Ich muss den Rv vor den Gleichrichter setzen, denn der Gleichrichter verpackt nur max. 10 Volt. Die SMD-LEDs will ich paralell schalten und es sollten maximal 5 oder 6 Stück werden. (Speisewagenbeleuchtung).

Sonst betreibe ich die LED's immer mit dem 820 Ohm oder 850 Ohm Vorschaltwiderstand und es klappte immer. Konnte damit noch keine Fehlschläge erleben. Widerstand ist auch in SMD Bauform.

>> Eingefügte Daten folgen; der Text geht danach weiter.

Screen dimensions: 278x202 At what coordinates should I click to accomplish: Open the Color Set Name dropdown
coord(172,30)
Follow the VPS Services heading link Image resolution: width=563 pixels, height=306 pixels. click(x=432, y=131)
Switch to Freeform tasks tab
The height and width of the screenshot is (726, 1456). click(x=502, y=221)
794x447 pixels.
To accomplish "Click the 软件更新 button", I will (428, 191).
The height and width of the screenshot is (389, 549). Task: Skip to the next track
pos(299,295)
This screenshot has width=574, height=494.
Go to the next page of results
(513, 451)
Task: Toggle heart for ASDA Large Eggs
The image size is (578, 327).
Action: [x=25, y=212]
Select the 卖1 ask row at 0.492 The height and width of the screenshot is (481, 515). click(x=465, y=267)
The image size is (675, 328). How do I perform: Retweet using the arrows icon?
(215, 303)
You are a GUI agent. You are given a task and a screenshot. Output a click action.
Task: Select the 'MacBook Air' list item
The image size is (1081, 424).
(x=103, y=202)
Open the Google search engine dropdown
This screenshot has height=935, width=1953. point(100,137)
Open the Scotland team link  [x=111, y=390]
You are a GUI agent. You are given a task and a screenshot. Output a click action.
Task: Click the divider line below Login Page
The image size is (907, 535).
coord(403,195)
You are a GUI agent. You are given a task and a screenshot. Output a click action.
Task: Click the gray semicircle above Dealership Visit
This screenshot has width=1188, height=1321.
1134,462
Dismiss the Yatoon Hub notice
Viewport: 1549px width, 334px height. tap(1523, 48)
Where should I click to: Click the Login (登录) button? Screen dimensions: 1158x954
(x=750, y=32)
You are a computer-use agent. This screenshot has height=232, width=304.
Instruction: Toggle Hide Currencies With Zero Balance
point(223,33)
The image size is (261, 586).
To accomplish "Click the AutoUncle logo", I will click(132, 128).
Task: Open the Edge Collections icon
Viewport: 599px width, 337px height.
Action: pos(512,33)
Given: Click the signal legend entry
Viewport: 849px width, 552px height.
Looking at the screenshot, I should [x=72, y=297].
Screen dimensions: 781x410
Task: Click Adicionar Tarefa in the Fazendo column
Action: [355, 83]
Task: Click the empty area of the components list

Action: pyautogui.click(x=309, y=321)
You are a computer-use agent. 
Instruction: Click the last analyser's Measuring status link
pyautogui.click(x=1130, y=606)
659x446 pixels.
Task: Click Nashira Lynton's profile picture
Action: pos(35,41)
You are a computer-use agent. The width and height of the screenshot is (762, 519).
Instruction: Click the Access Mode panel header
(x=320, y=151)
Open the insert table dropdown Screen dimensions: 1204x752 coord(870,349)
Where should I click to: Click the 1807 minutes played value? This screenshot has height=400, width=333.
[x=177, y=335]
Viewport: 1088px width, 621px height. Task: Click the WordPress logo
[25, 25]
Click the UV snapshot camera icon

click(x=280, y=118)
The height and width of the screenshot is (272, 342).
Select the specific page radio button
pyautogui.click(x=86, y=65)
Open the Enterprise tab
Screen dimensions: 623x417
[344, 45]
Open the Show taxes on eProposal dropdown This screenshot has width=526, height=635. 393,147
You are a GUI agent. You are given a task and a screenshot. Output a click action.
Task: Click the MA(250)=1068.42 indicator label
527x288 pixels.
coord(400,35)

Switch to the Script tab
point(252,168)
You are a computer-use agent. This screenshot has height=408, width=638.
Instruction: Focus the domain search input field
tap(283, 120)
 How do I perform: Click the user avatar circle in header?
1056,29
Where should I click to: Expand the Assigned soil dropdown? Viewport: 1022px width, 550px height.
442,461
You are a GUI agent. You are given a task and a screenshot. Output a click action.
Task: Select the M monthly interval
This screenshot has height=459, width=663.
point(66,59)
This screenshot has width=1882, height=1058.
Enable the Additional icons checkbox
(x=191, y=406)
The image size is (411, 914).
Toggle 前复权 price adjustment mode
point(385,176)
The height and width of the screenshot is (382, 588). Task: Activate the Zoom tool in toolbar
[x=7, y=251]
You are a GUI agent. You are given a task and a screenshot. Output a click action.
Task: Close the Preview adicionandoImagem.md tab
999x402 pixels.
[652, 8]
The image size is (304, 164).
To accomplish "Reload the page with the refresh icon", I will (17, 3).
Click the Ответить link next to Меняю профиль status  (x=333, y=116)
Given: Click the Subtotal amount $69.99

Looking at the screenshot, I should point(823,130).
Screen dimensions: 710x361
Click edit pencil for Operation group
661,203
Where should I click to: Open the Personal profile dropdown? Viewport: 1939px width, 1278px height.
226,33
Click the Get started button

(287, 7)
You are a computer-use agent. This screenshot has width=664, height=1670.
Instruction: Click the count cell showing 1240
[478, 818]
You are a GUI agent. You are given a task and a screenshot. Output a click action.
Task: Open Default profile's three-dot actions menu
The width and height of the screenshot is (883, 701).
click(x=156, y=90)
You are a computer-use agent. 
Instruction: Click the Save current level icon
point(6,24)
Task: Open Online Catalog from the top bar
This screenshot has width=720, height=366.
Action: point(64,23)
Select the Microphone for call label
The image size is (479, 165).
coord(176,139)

Die Blindleistung des Wechselstroms kenne ich noch aus dem Maschinenbaustudium. Ich bin von Gleichspannung ausgegangen, da ich auch nur mit Gleichspannung fahre und auch nur analog. Digital kommt bei mir nicht zum Tragen auch der Wagen nicht auf Digitalanlagen zum Einsatz.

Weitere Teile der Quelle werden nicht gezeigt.